### What to do
The entries below should be repeated exactly, with no pictures carried over.

Data entries:
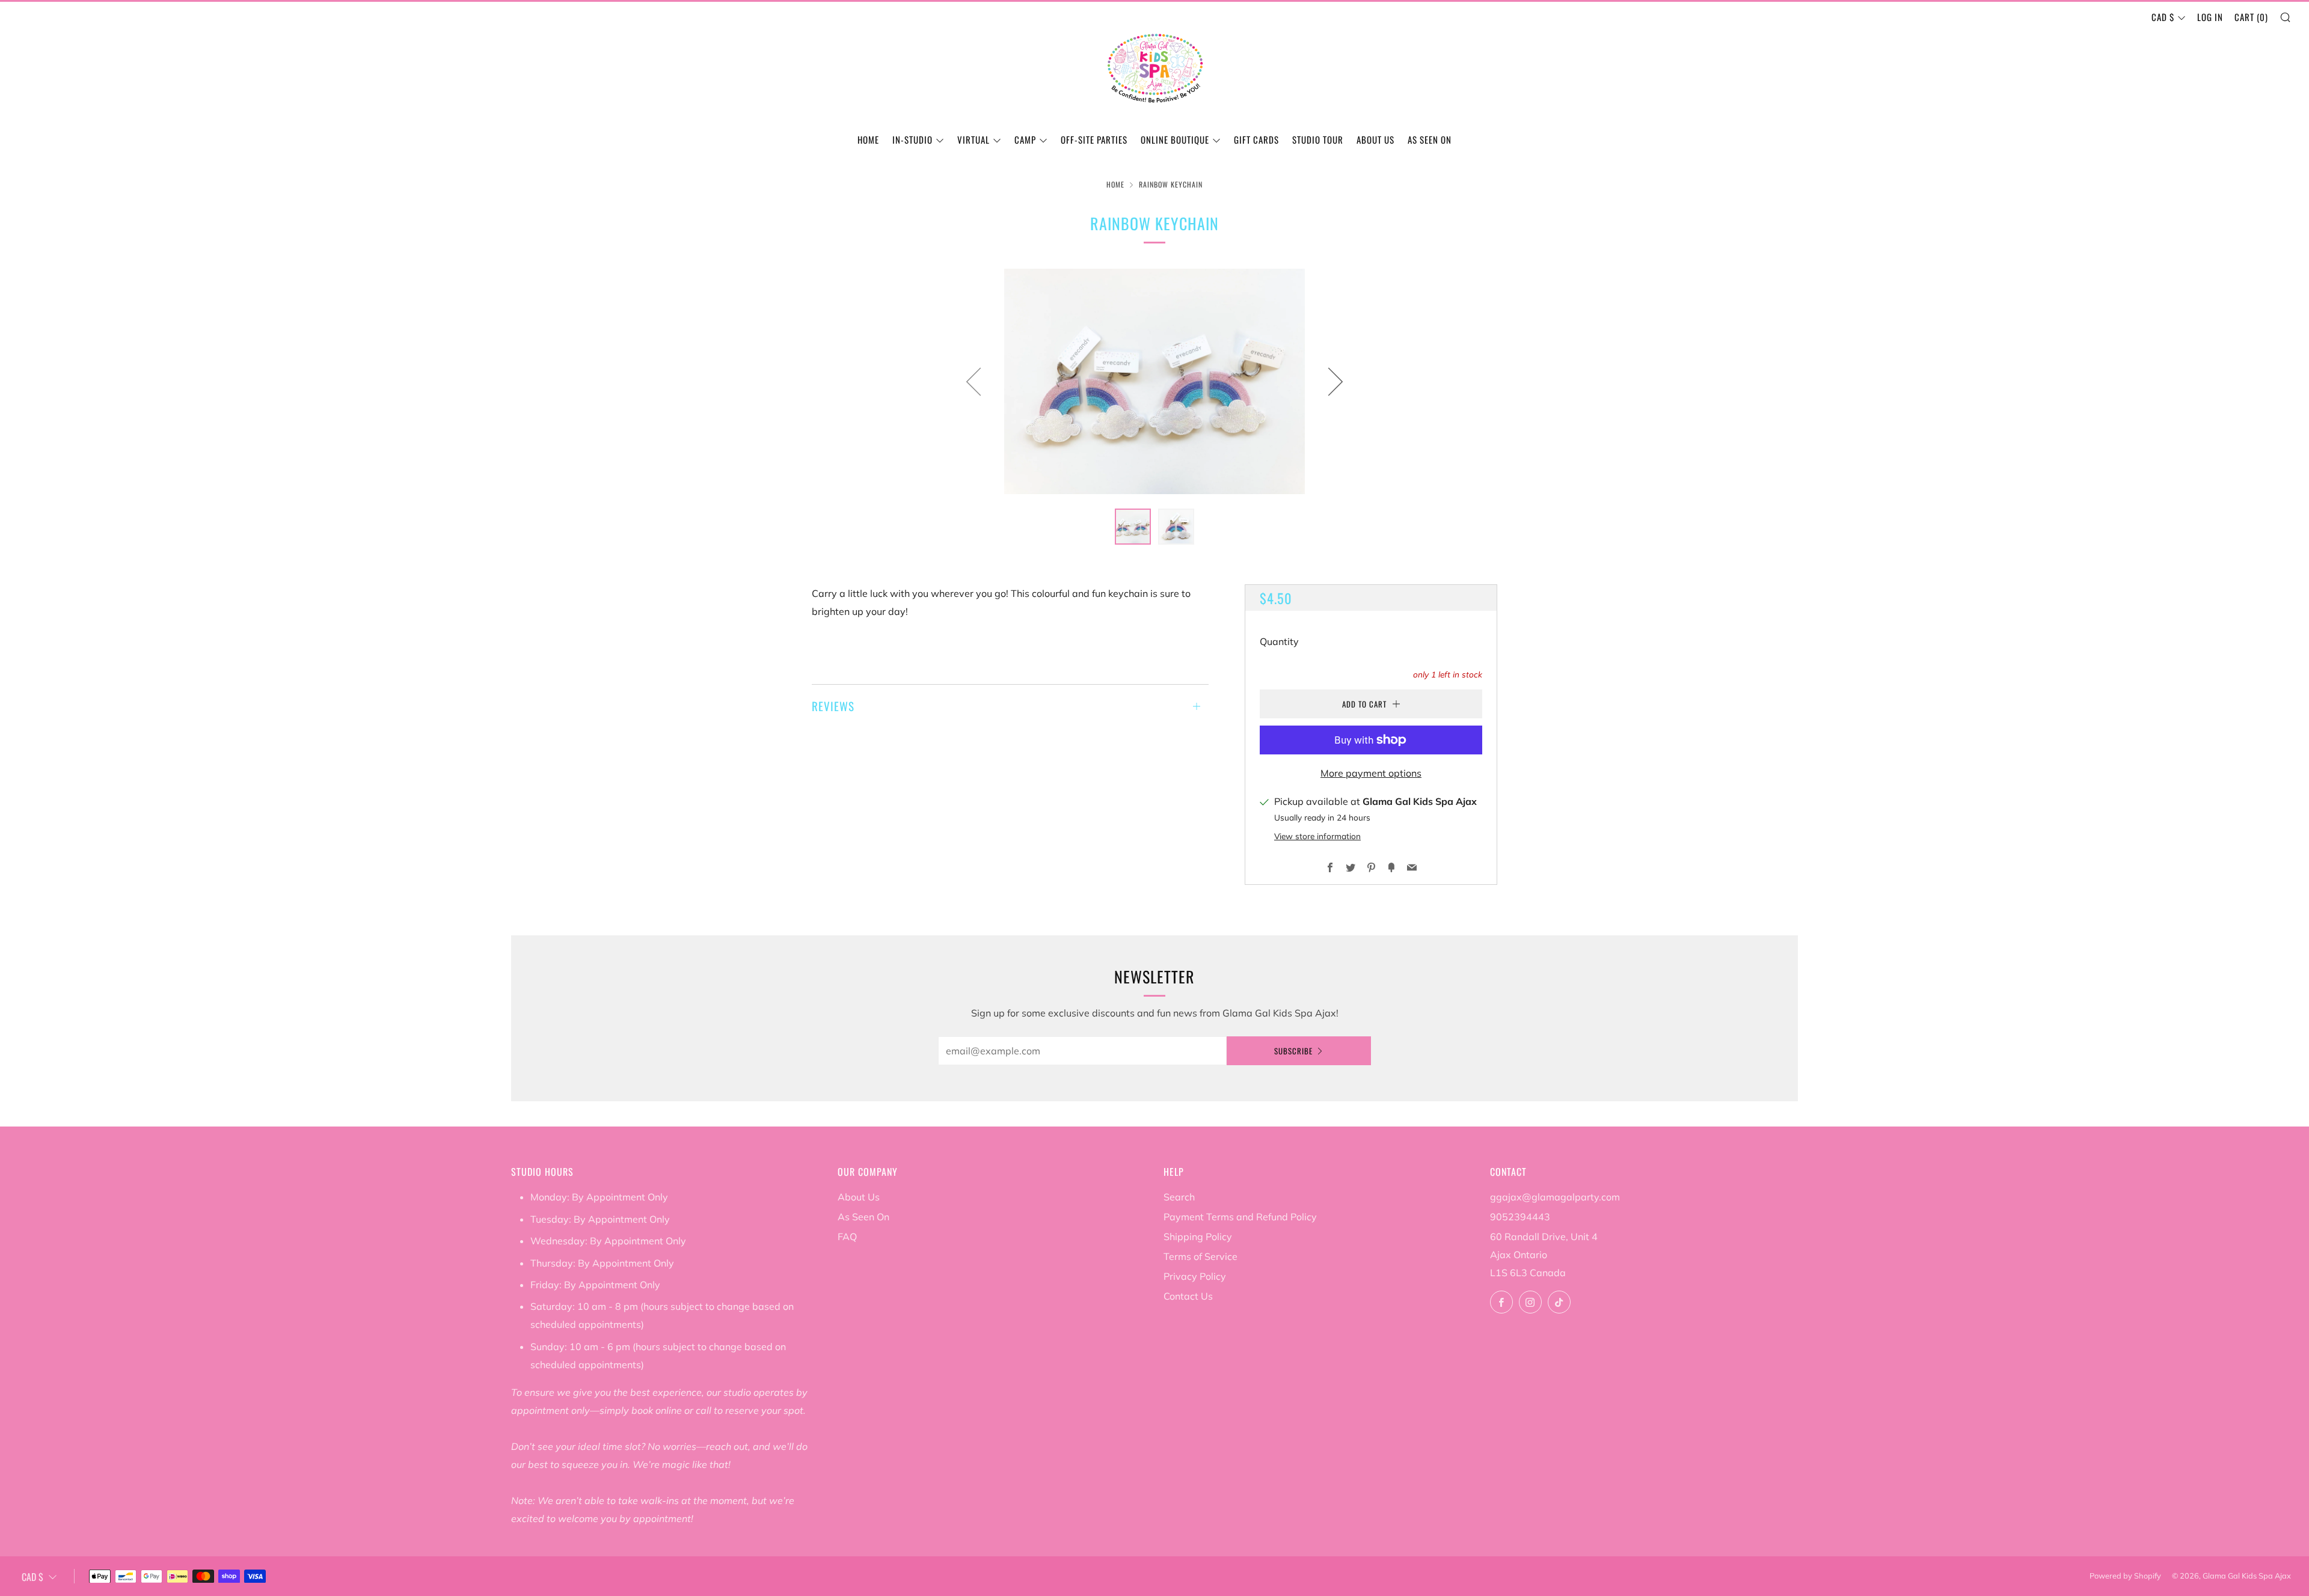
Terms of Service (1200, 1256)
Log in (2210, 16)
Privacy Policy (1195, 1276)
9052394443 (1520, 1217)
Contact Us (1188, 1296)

### Result of this exercise
Terms of Service (1200, 1256)
Log in (2210, 16)
Privacy Policy (1195, 1276)
9052394443 (1520, 1217)
Contact Us (1188, 1296)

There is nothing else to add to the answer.